# Material to process start
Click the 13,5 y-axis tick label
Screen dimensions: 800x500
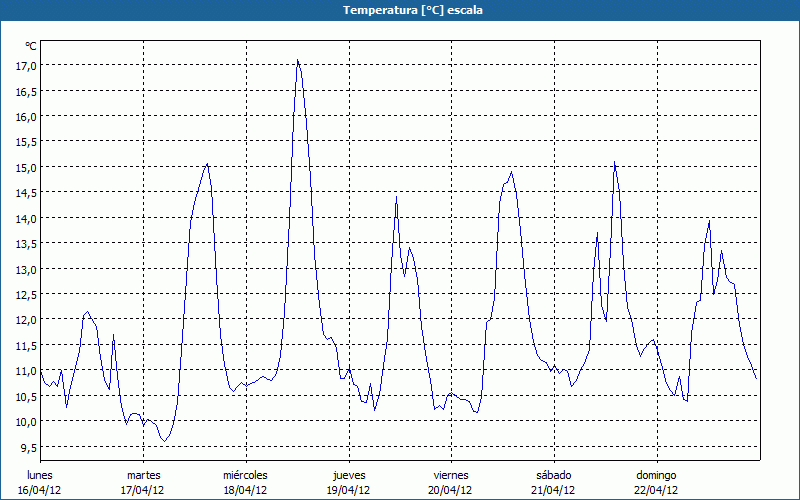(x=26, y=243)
# Material to process end
# Material to process start
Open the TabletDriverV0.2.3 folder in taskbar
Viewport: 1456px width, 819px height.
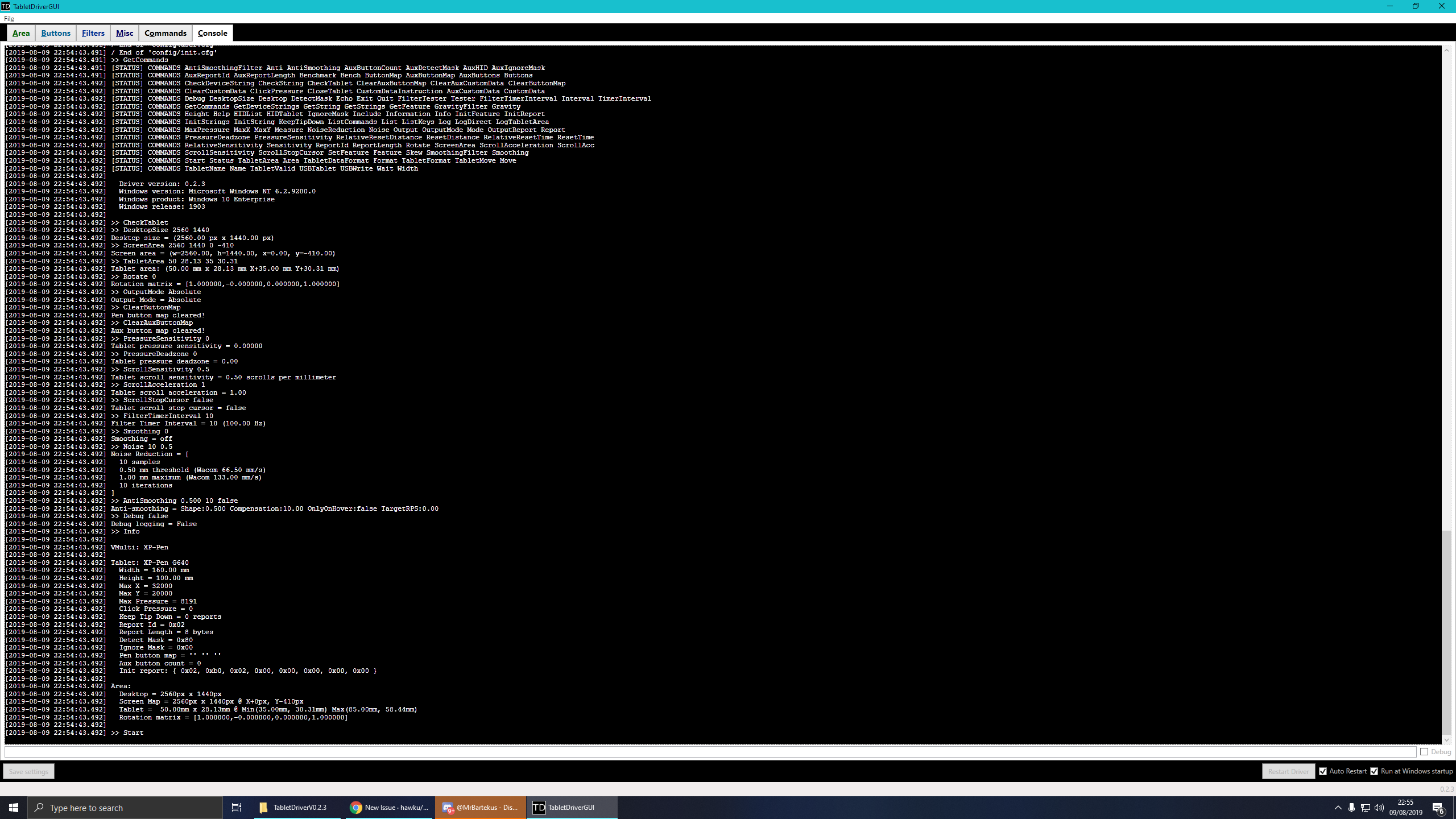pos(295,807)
# Material to process end
# Material to process start
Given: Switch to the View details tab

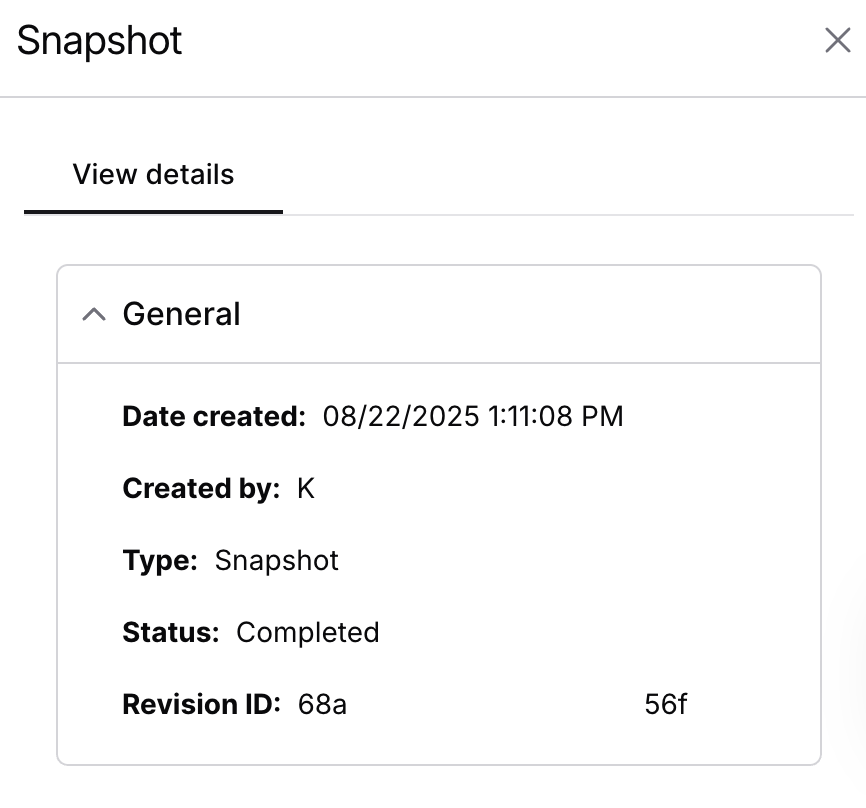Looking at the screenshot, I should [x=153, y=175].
# Material to process end
Express the data from the line containing "Click the 13,5 y-axis tick label" through the line containing "(x=26, y=243)", inclusive, as a JSON list of strings with one string per line and no blank lines. Leave the pictures out of the answer.

▶ [Output below]:
[
  "Click the 13,5 y-axis tick label",
  "Screen dimensions: 800x500",
  "(x=26, y=243)"
]